Whether fall inspires special event designers to go spooky with Halloween ghouls or gorgeous with autumn's hues, the season is rich with design opportunities.
Susan Keels, director of catering at the Royal Park Hotel in Rochester, Mich., lets the rich color of pumpkins inspire her buffet and tabletop decor. "Color trends are very similar to the [fashion] runway in New York,” she says. She turns to popular colors including burnt orange, copper, moss green and shades of plum for her autumn tablescapes. "When planning an event, it's important to select an inspiration piece, identify your color story and select elements that share a common thread during the entire dining experience," she says.
Keels lets pumpkins stand in for candles on candlesticks, and recommends giving the gourds a quick spray of Armor All—"It gives them a wax coat and makes them shine," she says.
HALLOWEEN IN A HURRY
Beverly Hills, Calif.-based event planner Andrea Wyn Schall, head of A Wynning Event, has done plenty of high-event events, but shows off plenty of creativity on a small budget, too.
For a Halloween tabletop, she shops at sales for traditional items on Nov. 1, then mixes in some contrasting elements and tops it all with lights. The result is a quick and long-lasting centerpiece.

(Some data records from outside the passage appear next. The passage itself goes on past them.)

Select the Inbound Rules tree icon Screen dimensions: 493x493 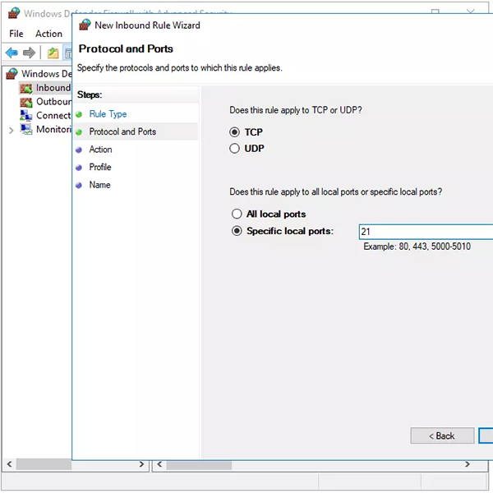(x=25, y=88)
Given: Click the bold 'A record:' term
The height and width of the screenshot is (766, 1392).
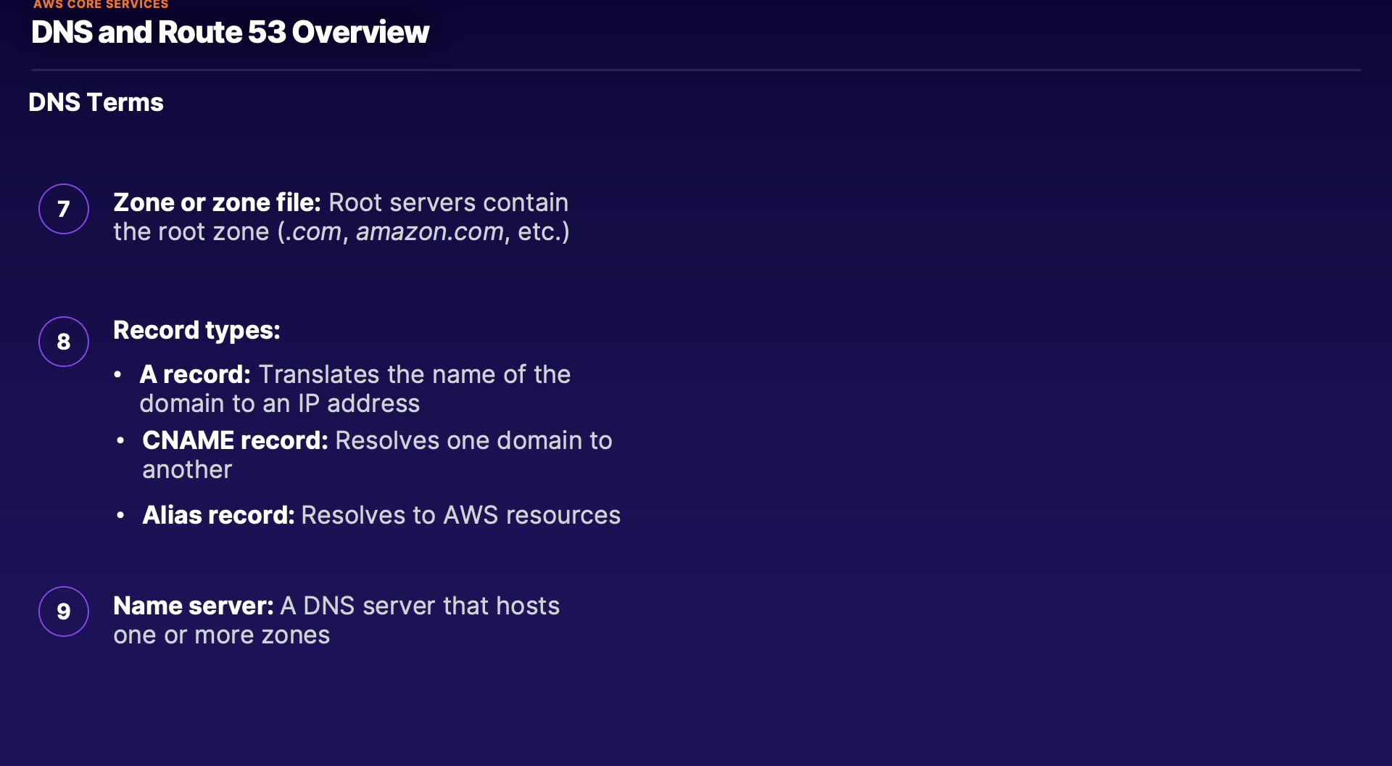Looking at the screenshot, I should [x=195, y=375].
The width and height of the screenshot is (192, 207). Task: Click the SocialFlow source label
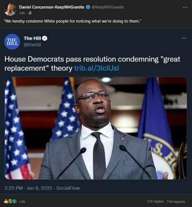[x=68, y=188]
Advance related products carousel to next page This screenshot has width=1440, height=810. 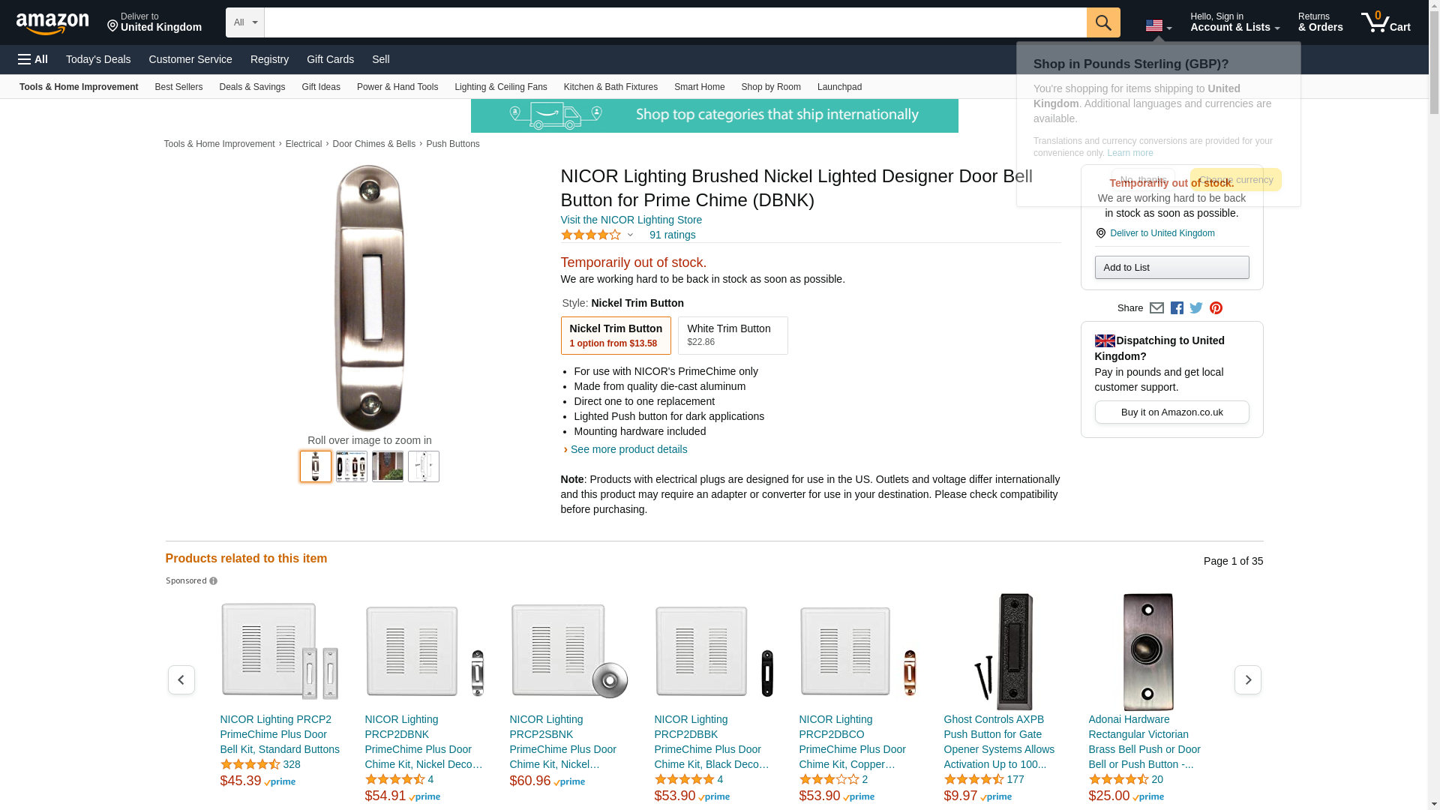pyautogui.click(x=1247, y=680)
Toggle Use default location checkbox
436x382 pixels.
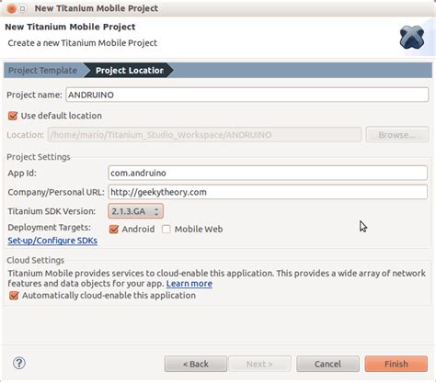(13, 116)
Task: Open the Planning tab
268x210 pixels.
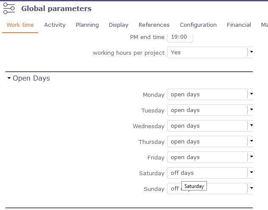Action: pyautogui.click(x=87, y=25)
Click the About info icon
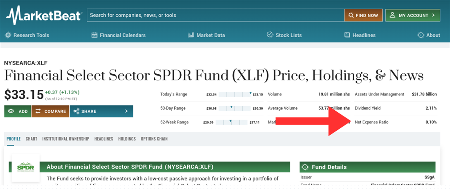Screen dimensions: 450x189 pos(421,35)
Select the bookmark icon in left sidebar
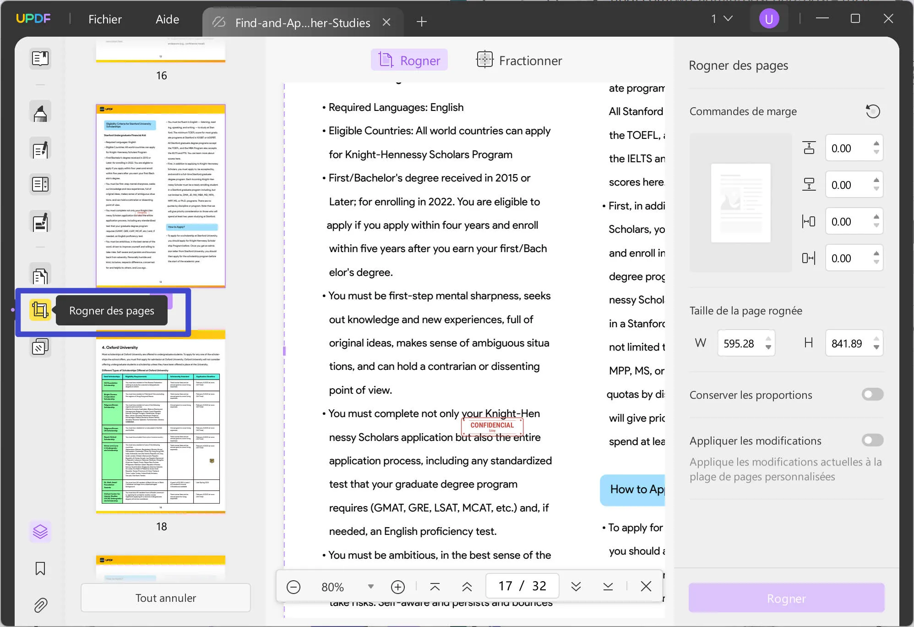914x627 pixels. point(39,568)
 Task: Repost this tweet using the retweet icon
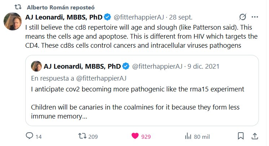point(83,136)

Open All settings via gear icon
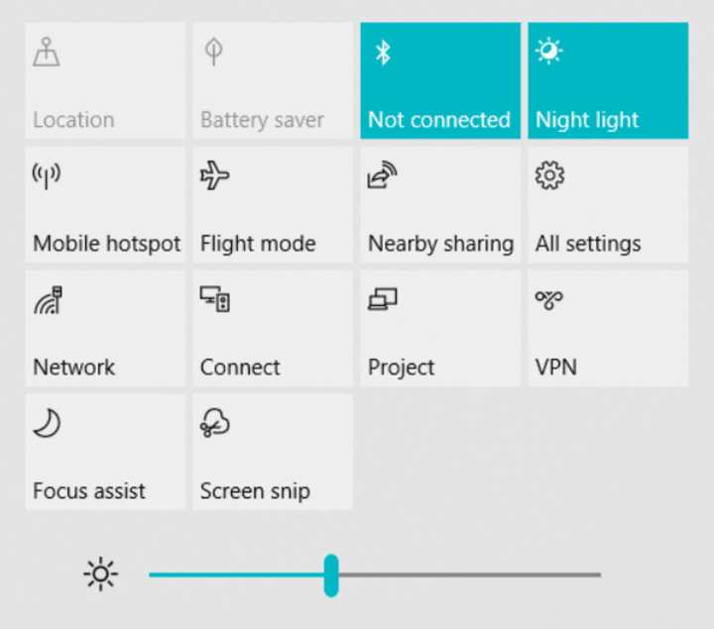(549, 175)
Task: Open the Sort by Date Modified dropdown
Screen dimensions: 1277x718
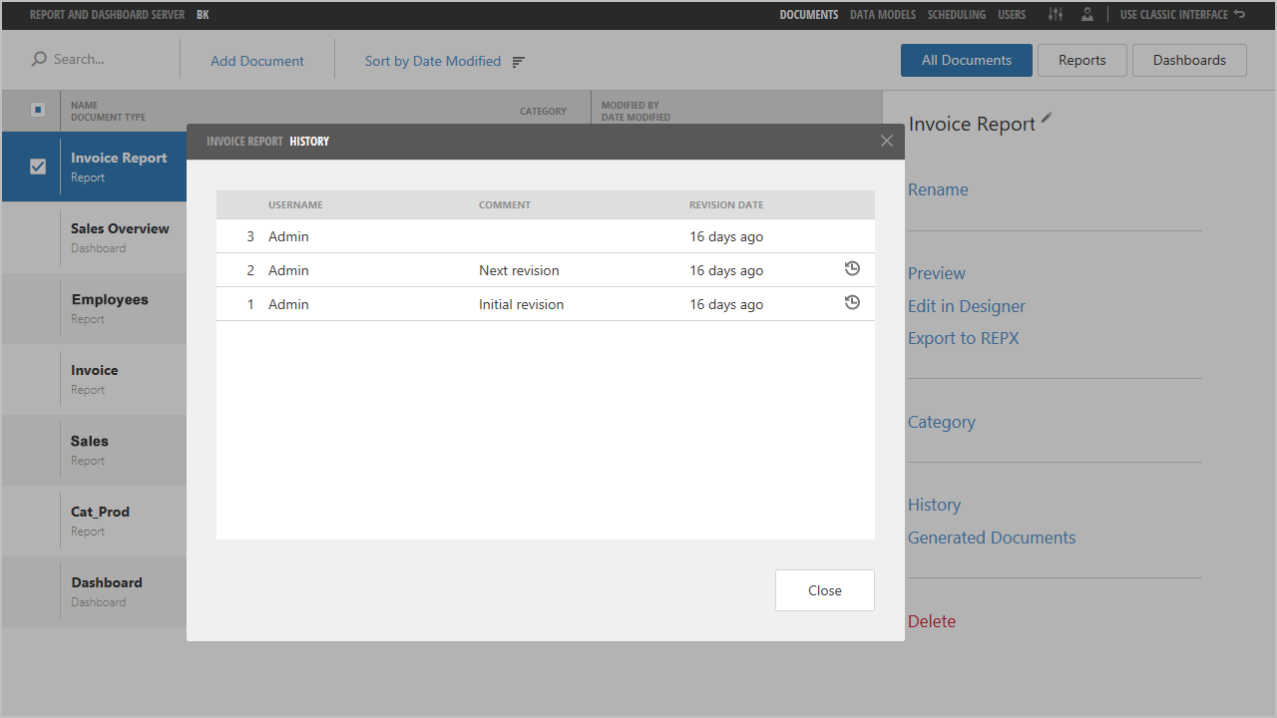Action: click(433, 61)
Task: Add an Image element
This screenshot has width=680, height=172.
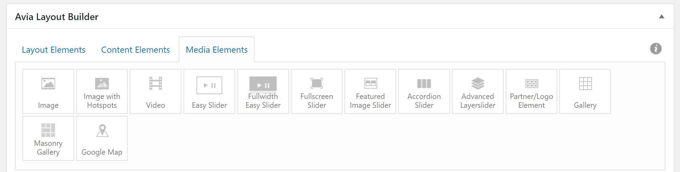Action: pos(48,91)
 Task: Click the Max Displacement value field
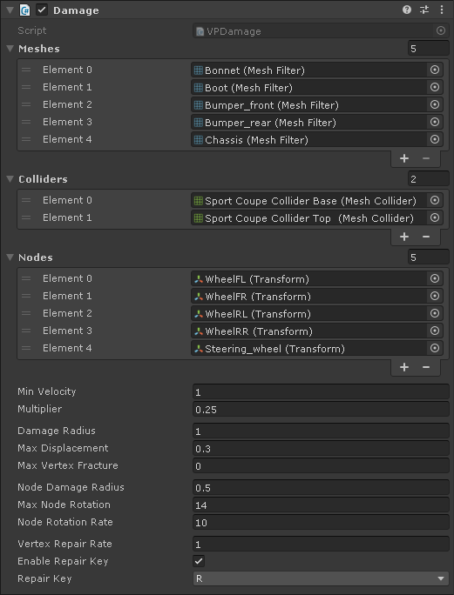[x=321, y=449]

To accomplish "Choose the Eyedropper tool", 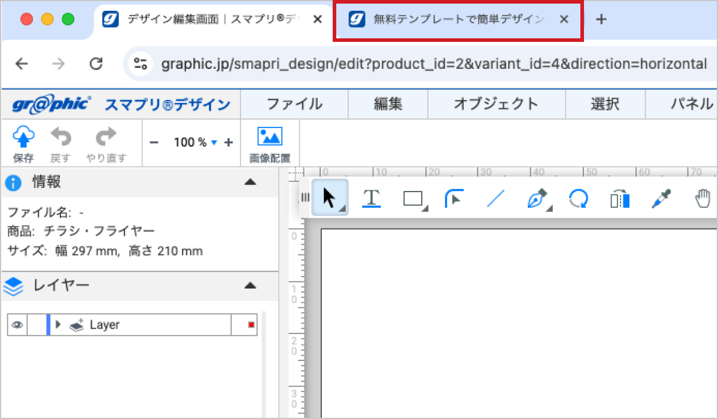I will coord(662,198).
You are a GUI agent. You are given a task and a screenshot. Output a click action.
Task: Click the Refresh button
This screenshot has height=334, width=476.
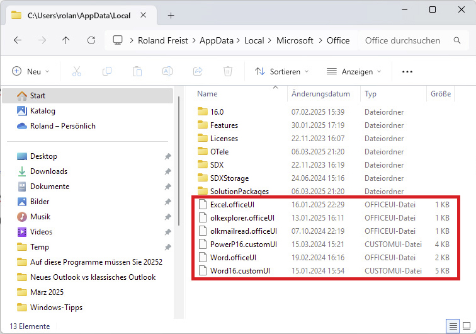click(91, 40)
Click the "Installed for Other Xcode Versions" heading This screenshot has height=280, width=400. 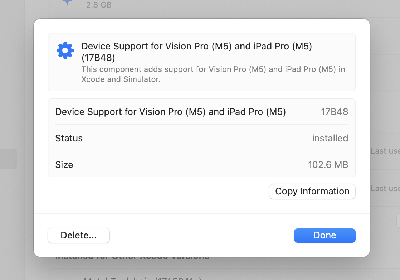pyautogui.click(x=132, y=257)
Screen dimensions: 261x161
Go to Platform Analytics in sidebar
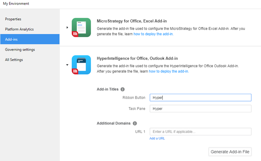[19, 29]
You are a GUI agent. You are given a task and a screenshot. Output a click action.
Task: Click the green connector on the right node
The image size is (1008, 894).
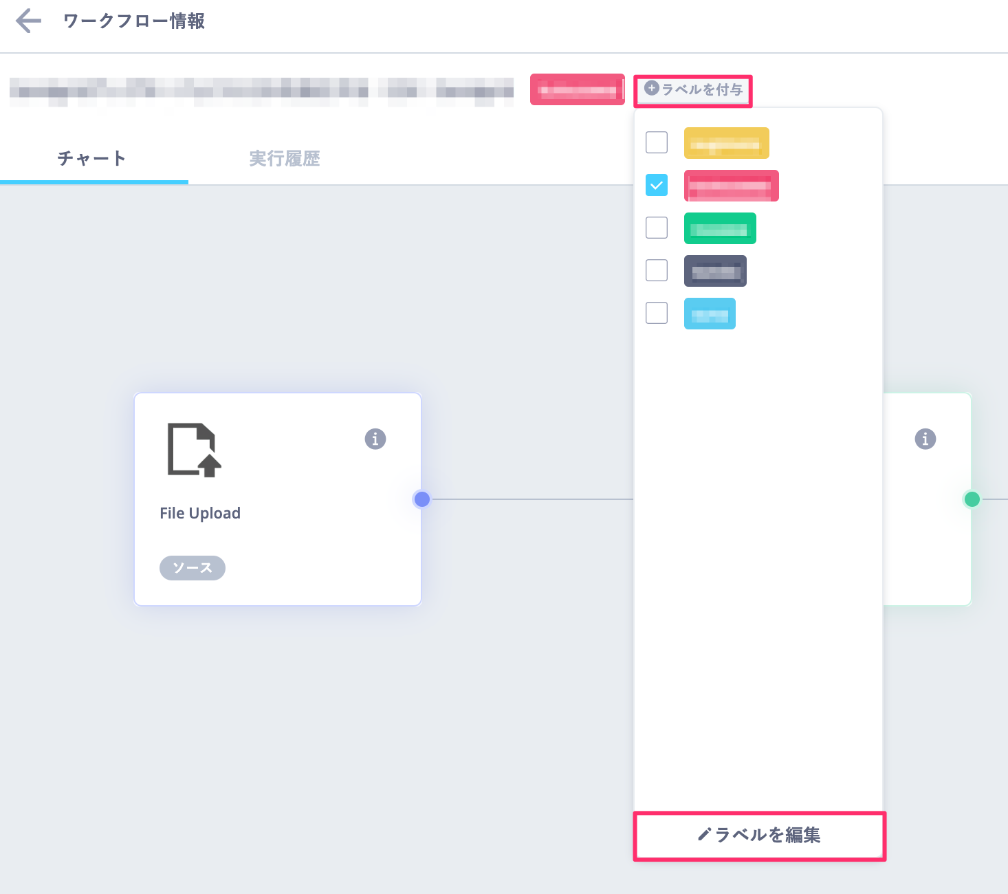(972, 499)
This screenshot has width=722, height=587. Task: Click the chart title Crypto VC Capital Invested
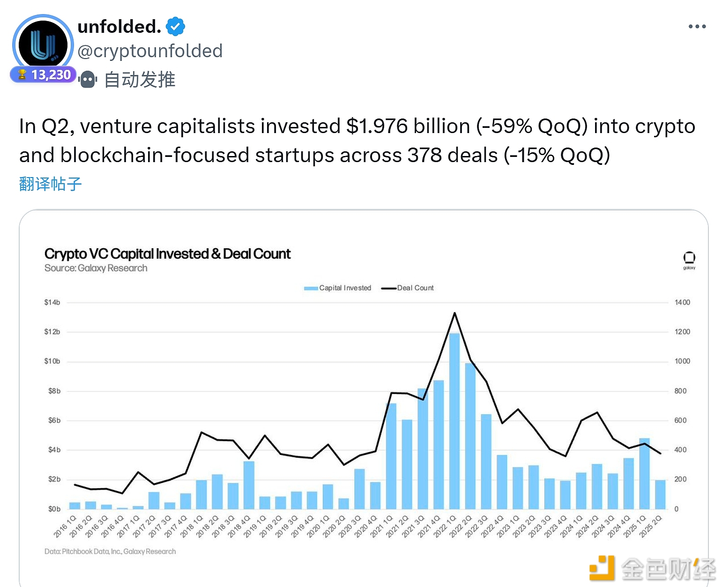167,254
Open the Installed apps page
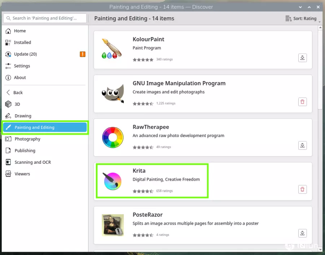 coord(22,43)
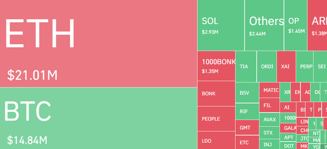Select the red MATIC block
This screenshot has height=149, width=327.
tap(269, 90)
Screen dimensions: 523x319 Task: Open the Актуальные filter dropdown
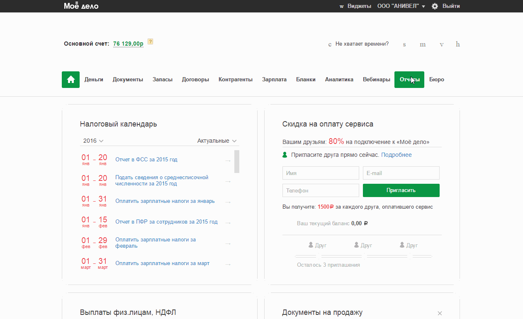click(x=217, y=141)
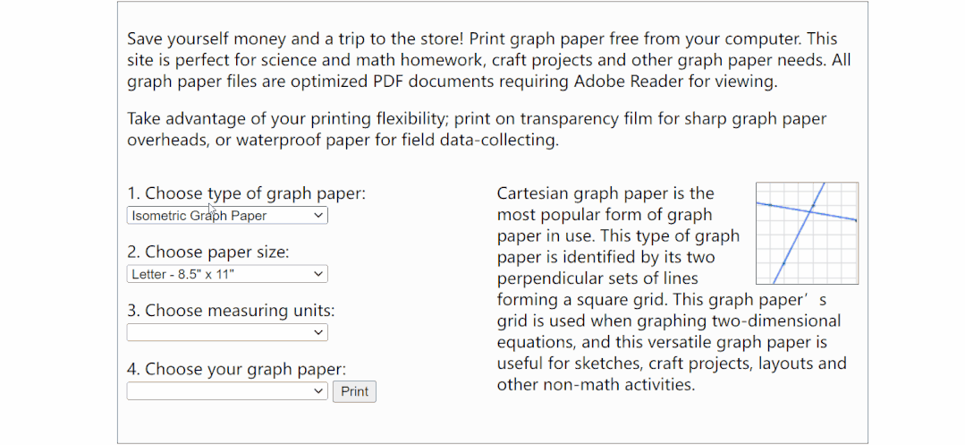Click the arrow on the graph type dropdown

[318, 216]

Schall offers more budget-friendly advice in her downloadable book "Budget Bash: Simply Fabulous Events on a Budget."
DEAD MAN PARTYING
For a true blow-out Halloween bash, few have topped the corporate murder-mystery dinner created some years ago by Beverly Hills-based Special Occasions.
Special Occasions transformed the stately 72-year-old Ebell Theatre in Los Angeles into a sinister haunted house. Different rooms featured spooky vignettes, including a "dead men's party" of ghouls sitting at a decaying dinner. The designers replaced all the Ebell's lightbulbs with flicker candles. "Shroud" swags--deteriorated muslin stained with tea and coffee--decorated the walls and ceilings. In the courtyard, dead trees were draped with Spanish moss and lighted so they seemed to sway.
Buffet tables, draped in blood-red velvet with black gossamer overlays, boasted gold candelabras. A coffin decorated the main buffet table; guests were shocked when its occupant sporadically sat up. On the dining tables, tombstones set in beds of moss with black roses and leaves served as centerpieces. Some included severed "heads" that rolled their eyes and emitted eerie groans.